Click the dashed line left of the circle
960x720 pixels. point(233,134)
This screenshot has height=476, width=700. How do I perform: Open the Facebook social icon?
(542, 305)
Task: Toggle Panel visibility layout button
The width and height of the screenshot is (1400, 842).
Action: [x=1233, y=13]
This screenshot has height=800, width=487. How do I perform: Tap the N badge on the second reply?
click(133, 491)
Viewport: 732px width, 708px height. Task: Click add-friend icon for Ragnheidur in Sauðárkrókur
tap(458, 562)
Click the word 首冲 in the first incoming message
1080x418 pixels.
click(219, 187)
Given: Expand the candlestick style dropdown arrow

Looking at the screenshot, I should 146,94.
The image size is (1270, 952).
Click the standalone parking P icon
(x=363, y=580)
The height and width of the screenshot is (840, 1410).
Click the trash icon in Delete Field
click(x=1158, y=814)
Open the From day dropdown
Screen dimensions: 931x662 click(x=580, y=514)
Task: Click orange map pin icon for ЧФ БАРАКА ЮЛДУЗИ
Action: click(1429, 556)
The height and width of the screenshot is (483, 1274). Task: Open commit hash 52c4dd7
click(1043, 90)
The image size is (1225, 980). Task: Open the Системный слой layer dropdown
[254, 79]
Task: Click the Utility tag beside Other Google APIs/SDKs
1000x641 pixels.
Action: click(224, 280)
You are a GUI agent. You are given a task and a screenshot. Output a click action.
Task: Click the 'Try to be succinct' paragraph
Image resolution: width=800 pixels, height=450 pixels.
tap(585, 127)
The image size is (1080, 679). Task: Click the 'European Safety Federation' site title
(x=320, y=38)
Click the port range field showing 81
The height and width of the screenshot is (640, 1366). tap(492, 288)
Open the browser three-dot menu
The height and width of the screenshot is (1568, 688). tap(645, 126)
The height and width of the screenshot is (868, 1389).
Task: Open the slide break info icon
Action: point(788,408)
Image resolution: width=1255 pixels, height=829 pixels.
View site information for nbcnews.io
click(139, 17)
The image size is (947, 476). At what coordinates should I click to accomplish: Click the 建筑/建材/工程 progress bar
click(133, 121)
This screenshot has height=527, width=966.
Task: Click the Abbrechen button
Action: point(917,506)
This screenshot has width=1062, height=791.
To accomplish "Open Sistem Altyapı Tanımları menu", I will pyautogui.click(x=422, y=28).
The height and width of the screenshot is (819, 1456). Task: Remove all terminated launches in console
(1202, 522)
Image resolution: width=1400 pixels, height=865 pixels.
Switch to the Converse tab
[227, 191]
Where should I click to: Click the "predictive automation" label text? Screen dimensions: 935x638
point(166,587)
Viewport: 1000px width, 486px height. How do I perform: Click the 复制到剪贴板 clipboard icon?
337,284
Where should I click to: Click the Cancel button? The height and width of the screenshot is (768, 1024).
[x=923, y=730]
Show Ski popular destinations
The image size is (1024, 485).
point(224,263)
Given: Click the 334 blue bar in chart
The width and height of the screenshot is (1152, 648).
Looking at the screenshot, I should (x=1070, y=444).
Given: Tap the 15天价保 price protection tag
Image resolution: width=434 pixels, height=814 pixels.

------------------------------

» **GOAL**: Rewrite the records as a numbered list, starting with the line that contains "Task: Toggle Panel visibility layout button" and continuing through the line that contains "tap(585, 127)", and leave out any blank lines.

» **WRITTEN ANSWER**:
1. Task: Toggle Panel visibility layout button
2. The width and height of the screenshot is (1400, 842).
3. Action: [x=1233, y=13]
4. This screenshot has height=800, width=487. How do I perform: Tap the N badge on the second reply?
5. click(133, 491)
6. Viewport: 732px width, 708px height. Task: Click add-friend icon for Ragnheidur in Sauðárkrókur
7. tap(458, 562)
8. Click the word 首冲 in the first incoming message
9. 1080x418 pixels.
10. click(219, 187)
11. Given: Expand the candlestick style dropdown arrow
12. Looking at the screenshot, I should 146,94.
13. The image size is (1270, 952).
14. Click the standalone parking P icon
15. (x=363, y=580)
16. The height and width of the screenshot is (840, 1410).
17. Click the trash icon in Delete Field
18. click(x=1158, y=814)
19. Open the From day dropdown
20. Screen dimensions: 931x662 click(x=580, y=514)
21. Task: Click orange map pin icon for ЧФ БАРАКА ЮЛДУЗИ
22. Action: click(1429, 556)
23. The height and width of the screenshot is (483, 1274). Task: Open commit hash 52c4dd7
24. click(1043, 90)
25. The image size is (1225, 980). Task: Open the Системный слой layer dropdown
26. [254, 79]
27. Task: Click the Utility tag beside Other Google APIs/SDKs
28. 1000x641 pixels.
29. Action: click(224, 280)
30. You are a GUI agent. You are given a task and a screenshot. Output a click action.
31. Task: Click the 'Try to be succinct' paragraph
32. Image resolution: width=800 pixels, height=450 pixels.
33. tap(585, 127)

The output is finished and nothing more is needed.